Desde 2016 en
la derecha conservadora jugaron un perverso juego de maniqueísmo con el Perú.
A través de
medios de comunicación y redes sociales se encargaron de “menospreciar” o “minimizar”
opciones políticas de izquierda moderada o derecha moderada, al mismo tiempo
que “fabricaban” un adversario necesario para el fujimorismo. Mejor dicho, la
derecha conservadora. Ese adversario no era sólo la izquierda radical o los
“rojos” más incendiarios sino un prototipo de político “populista” o “extremista”,
de quien el movimiento fujimorista era la única barrera para que llegue al
poder en elecciones.
Pues bien, no
hay que esperar la siguiente elección. Ese prototipo de político “populista” o
“extremista” llegó. Está aquí y habita el Palacio de Gobierno desde el año
pasado. Es el Presidente de la República, ese “aventurero” desfachatado a quien
ellos llevaron al poder mediante la sucesión constitucional de 2018. Hace pocos
días dijo públicamente que su Gobierno se “sustenta” en “el pueblo”. No sé de
qué pueblo habla Su Excelencia, porque a él nadie lo votó (directamente) y sólo
la Constitución de 1993 (no algunos medios de comunicación ni ciertas empresas
encuestadoras) lo legitima. También dijo que el “cierre” (cierre, no
disolución, como quiere el “rojerío”) del Congreso traería “estabilidad” para
el “desarrollo” y la “prosperidad” del Perú.
No se oían en
el Perú afirmaciones demagógicas así desde los contextos políticos pre-golpistas
a 1968 y 1992, por mencionar los últimos sesenta años. Ya el Presidente de la
República es “peligroso”, porque nadie como él aspiraría “cargarse” la voluntad
popular expresada libremente en las ánforas más las instituciones y el imperio
de la ley si no es por un proyecto político de permanencia indefinida en el
poder. Que políticos, periodistas, intelectuales, ciudadanía en general,
entiendan. Su Excelencia NO “se quiere ir”. Si quisiera irse, renunciaría. La
propuesta de reforma constitucional para adelantar un año las elecciones
generales de 2021 es una “farsa” y el referéndum ratificatorio es una “trampa”.

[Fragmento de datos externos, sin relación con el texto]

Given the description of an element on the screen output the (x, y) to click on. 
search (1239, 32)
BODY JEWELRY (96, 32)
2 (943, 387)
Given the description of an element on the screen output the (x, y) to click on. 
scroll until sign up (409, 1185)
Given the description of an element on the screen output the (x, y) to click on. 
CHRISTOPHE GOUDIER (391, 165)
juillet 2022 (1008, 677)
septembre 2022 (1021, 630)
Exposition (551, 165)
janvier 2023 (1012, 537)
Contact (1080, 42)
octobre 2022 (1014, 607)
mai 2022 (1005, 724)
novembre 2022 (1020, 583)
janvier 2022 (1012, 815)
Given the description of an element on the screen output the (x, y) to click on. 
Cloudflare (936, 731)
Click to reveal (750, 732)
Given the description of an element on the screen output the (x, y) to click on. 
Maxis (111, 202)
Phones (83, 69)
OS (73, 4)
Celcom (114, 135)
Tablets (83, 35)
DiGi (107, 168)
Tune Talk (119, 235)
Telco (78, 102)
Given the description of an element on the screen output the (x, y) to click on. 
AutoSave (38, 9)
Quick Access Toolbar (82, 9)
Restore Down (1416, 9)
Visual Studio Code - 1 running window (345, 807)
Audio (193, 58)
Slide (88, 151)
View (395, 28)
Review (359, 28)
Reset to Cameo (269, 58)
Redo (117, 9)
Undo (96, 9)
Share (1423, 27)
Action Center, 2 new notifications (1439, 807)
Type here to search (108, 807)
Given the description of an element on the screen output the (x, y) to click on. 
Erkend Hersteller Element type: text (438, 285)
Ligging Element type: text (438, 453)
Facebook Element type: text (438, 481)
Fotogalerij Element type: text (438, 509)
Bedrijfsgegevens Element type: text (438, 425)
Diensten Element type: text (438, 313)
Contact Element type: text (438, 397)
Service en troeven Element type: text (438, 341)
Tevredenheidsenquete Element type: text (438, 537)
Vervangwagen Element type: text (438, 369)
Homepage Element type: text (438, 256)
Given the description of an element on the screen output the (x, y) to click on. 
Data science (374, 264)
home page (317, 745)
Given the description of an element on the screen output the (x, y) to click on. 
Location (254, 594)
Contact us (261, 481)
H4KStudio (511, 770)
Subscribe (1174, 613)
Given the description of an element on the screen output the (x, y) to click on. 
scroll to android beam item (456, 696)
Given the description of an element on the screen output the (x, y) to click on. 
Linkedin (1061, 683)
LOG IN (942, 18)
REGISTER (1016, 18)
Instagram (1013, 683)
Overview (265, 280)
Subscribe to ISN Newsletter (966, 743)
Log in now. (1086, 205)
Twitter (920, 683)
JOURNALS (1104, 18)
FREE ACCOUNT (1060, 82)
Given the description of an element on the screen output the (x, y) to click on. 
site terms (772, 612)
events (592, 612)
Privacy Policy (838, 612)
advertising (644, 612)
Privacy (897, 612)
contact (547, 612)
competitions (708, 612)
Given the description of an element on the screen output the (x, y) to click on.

Si él no pudiera ser candidato presidencial mediante alguna reforma
constitucional, buscaría el modo de “prorrogar” el mandato con un proceso
constituyente. Ya el Presidente de la República nos demostró que es tan
inescrupuloso y amoral, que no vacilaría en “cargarse” a quien sea o lo que sea
para quedarse. No lo mueve ninguna ideología. Es un “hedonista del poder”: le
gusta y no quiere soltarlo, salvo si las circunstancias lo obligaran.
Ellos son
responsables -con ese “republicanismo aristocrático” del cual presumen- que el
“aventurero” esté en el poder, porque sus egoísmos e intereses menudos
contribuyeron a “socavar” durante veintiún meses del gobierno de Pedro Pablo
Kuczysnki y alentar la prepotencia de la mayoría absoluta fujimorista en el
Congreso. Esa irresponsabilidad política tuvo consecuencias. En algún momento,
la Historia los juzgará.
Mientras
tanto, quienes gritaban que “ahí viene el lobo” terminaron trayéndolo. Ahora,
¿qué harán con el “lobo”?, ¿qué haremos nosotros con el “lobo”?.